W rozpoczynających sezon zawodach w Australii 21-letni motocyklista zajął piątą pozycję. W ubiegłym roku na Imoli był drugi, do zwycięzcy stracił zaledwie jedną dziesiątą sekundy. Trenowałem intensywnie od ostatniego wyścigu i jestem w najlepszej formie, w jakiej kiedykolwiek byłem w życiu - mówi Lowes. Zapewnia, że już w Australii był przekonany, że jest w dobrej dyspozycji. Jednak na Imolę szykuje się szczególnie. To kręty tor z wieloma zmianami poziomów. Bardzo przypomina brytyjskie obiekty, więc naturalnie mocno mi odpowiada - dodaje Lowes.

Drugi z reprezentantów Bogdanka PTR Honda Mathew Scholz liczy we Włoszech przede wszystkim na zdobycie doświadczenia. Po debiucie w MŚ na nowym dla niego motocyklu i w nowym  zespole czuje się coraz lepiej.  W pierwszym wyścigu w mistrzostwach świata w Australii Scholz zdobył punkty zajmując po niezwykle emocjonującym występie czternaste miejsce. Ciężko trenowałem i nie mogę się doczekać powrotu do rywalizacji - mówi zawodnik pochodzący z RPA. Wywalczenie punktów w Australii było dobrym początkiem sezonu, teraz liczę na poprawę mojej jazdy - dodaje Scholz. Imola to dla niego nowy tor, ale - jak zapewnia - na papierze wygląda ciekawie.

Z Imolą specjalne wspomnienia wiąże Paweł Szkopek. To właśnie na tym torze w 2004 roku jako pierwszy Polak zakwalifikował się do startu w wyścigach MŚ World Superbike. Przed rokiem Szkopek osiągnął we Włoszech swój najlepszy wynik w sezonie, zajął dwunaste miejsce. Miejsce debiutu jest dla mnie wyjątkowe. Co prawda sam tor nie należy do ulubionych, ale najważniejsze, że odpowiada mojemu stylowi jazdy - mówi Szkopek.  Już w Australii liczył na dobry występ. W sobotę wywalczył dziesiąte pole startowe, ale nie mógł wystartować w wyścigu. W niedzielę mechanicy wymienili silnik w jego motocyklu, ale na okrążeniu wyjazdowym maszyna dziwnie się zachowywała i jedyny Polak w MŚ musiał wrócić do garażu.
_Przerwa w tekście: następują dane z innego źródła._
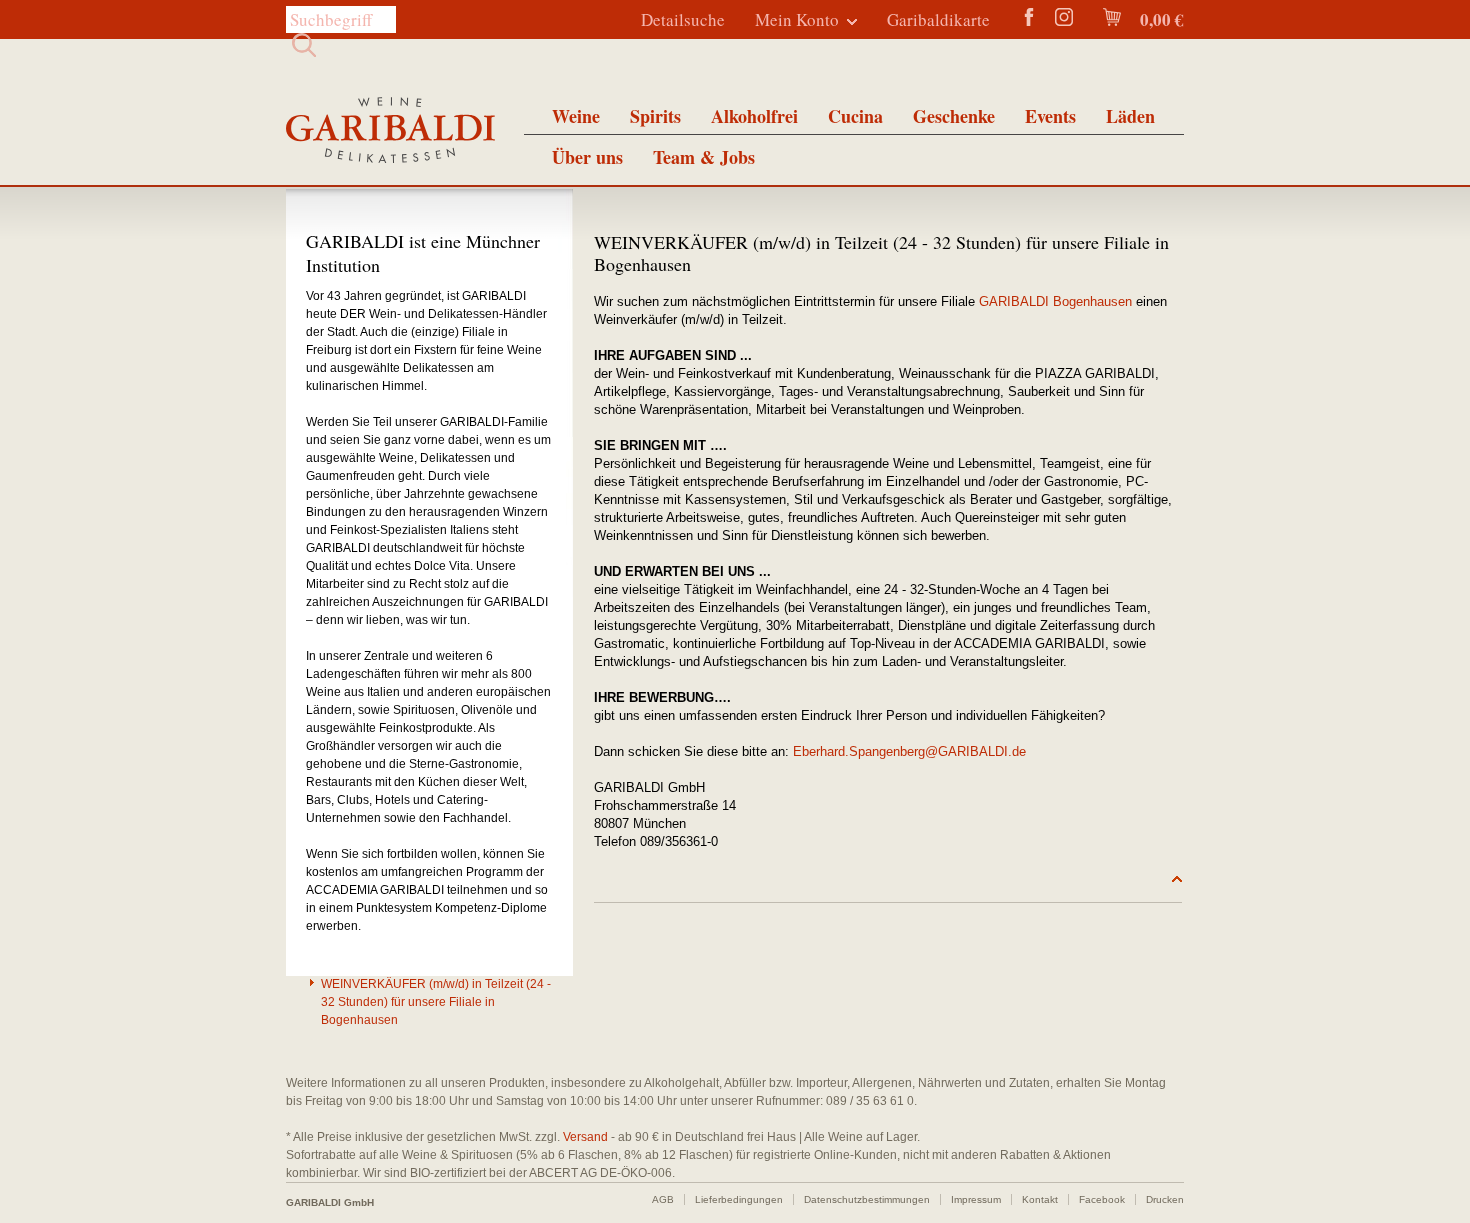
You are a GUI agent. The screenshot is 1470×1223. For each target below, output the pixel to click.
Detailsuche (683, 19)
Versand (585, 1137)
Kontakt (1040, 1199)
Miałem potencjał, aby finiszować na Phillip Island w pierwszej dziesiątce, bo pokazywaliśmy dobre tempo. Tym razem liczę na to, że wjadę do czołowej dziesiątki - podsumowuje Szkopek.

W piątek i w sobotę odbędą się na torze Imola treningi i kwalifikacje. Jak mówi dyrektor Bogdanka Racing każdy z zawodników będzie miał we Włoszech inne cele do osiągnięcia. Lowes powinien walczyć o podium, Scholz przyjeżdża po naukę, a Szkopek ma możliwości, żeby wjechać do czołowej dziesiątki - podkreśla Igor Piasecki. Wyścig rozpocznie się w niedzielę o 13:30.